Every sport is distinguished by its own dialect, jargon and insider language when it comes to explaining the complex nature of what individual players do.

With footballs flying through the air from Pop Warner to the NFL, it’s time to review what we will be hearing when players, coaches, broadcasters, athletic directors, general managers, owners and the media start searching for the best way to answer the inane questions during the upcoming season.

• “We really competed.” That’s nice.
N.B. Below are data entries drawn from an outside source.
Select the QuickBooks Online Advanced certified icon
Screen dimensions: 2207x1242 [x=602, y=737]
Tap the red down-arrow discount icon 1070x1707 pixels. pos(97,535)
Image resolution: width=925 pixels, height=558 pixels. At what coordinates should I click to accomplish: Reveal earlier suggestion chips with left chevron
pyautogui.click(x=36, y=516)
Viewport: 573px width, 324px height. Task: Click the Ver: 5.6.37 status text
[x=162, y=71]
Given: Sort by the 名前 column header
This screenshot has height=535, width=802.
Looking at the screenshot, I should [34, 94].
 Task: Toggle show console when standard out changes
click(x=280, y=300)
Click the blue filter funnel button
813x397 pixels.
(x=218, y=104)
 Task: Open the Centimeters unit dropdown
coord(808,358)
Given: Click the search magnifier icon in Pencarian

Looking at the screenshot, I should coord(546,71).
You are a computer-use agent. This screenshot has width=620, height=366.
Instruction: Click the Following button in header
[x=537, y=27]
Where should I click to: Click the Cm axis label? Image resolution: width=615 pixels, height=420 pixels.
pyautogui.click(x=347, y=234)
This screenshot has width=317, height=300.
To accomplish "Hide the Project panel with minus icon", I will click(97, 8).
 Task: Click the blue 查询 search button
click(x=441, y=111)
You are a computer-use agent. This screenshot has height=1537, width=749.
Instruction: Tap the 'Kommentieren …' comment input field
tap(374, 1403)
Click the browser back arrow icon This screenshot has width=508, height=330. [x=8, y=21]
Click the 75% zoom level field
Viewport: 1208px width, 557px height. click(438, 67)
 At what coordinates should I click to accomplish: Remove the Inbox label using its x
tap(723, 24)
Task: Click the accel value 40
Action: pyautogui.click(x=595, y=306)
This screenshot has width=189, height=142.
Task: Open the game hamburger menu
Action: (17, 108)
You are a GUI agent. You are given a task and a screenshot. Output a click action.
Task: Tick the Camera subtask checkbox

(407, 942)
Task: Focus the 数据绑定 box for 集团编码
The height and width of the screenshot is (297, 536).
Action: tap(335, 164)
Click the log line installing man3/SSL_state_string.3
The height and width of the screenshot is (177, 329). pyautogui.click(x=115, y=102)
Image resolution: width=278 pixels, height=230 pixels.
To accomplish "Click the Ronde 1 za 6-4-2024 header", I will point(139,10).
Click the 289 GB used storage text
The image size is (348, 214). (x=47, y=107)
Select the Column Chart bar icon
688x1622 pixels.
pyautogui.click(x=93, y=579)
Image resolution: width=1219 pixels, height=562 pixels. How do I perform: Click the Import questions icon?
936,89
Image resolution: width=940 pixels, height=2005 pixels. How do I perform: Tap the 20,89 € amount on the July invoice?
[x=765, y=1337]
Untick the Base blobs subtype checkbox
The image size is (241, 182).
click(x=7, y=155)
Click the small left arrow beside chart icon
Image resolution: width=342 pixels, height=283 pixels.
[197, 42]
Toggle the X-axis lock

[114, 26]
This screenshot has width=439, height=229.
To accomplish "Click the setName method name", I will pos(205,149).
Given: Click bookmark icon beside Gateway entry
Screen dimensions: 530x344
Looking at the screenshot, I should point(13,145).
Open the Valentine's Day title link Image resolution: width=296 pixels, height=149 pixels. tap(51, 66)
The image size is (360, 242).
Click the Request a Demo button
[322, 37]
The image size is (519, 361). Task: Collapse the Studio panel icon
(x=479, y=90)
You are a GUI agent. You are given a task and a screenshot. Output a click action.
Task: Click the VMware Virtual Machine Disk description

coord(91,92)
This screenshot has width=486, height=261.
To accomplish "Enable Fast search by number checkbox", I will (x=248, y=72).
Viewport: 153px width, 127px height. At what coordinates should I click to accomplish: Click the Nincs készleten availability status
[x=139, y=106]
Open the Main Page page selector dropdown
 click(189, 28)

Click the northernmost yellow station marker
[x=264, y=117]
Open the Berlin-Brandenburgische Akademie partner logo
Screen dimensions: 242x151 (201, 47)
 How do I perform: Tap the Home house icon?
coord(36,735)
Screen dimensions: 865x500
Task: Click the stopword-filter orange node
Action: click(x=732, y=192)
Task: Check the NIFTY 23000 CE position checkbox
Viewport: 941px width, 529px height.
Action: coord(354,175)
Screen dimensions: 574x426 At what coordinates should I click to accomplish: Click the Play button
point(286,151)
What were you supposed to do, take a nap?

• “He is a ‘high motor’ guy.” We have to change his oil at halftime.

• “He is an amazing downhill runner.” Too bad all the fields we play on are flat.

• “Games are decided by turnovers.” Betty Crocker just joined our football operations staff.

• “He took that one to the house.” We would have preferred the end zone.

• “He really works at his craft.” You should see his homemade furniture and paintings.

• “You can’t measure heart.” Actually, you can with an EKG, ECG and angiograms.

• “This could be his breakout season.” His acne is totally out of control.

• “His mechanics are screwed up.” That’s what happens when you have 11 high-performance imported cars sitting in your garage.

• “He needs to take it to the next level.” Parking on the first three floors of the team’s facility is full.

• “He has to let the game come to him.” Elk, buffalo, deer and an occasional wild turkey visit his house with regularity.

• “He tweaked something.” We have team rules about that, and he may be fined.

• “He’s a shutdown corner.” It’s the rest of the neighborhood he has trouble with.

• “This is a statement game.” We will be checking our deposits and withdrawals with our bank to make sure they balance.

• “He’s like another coach on the field.” We’d like him on the bench where he belongs.

• “It’s a trap game.” We found mice, rats, raccoons and an overweight possum.

Andy Dolich is a Los Altos resident and owner of the sports consultancy Dolich & Associates.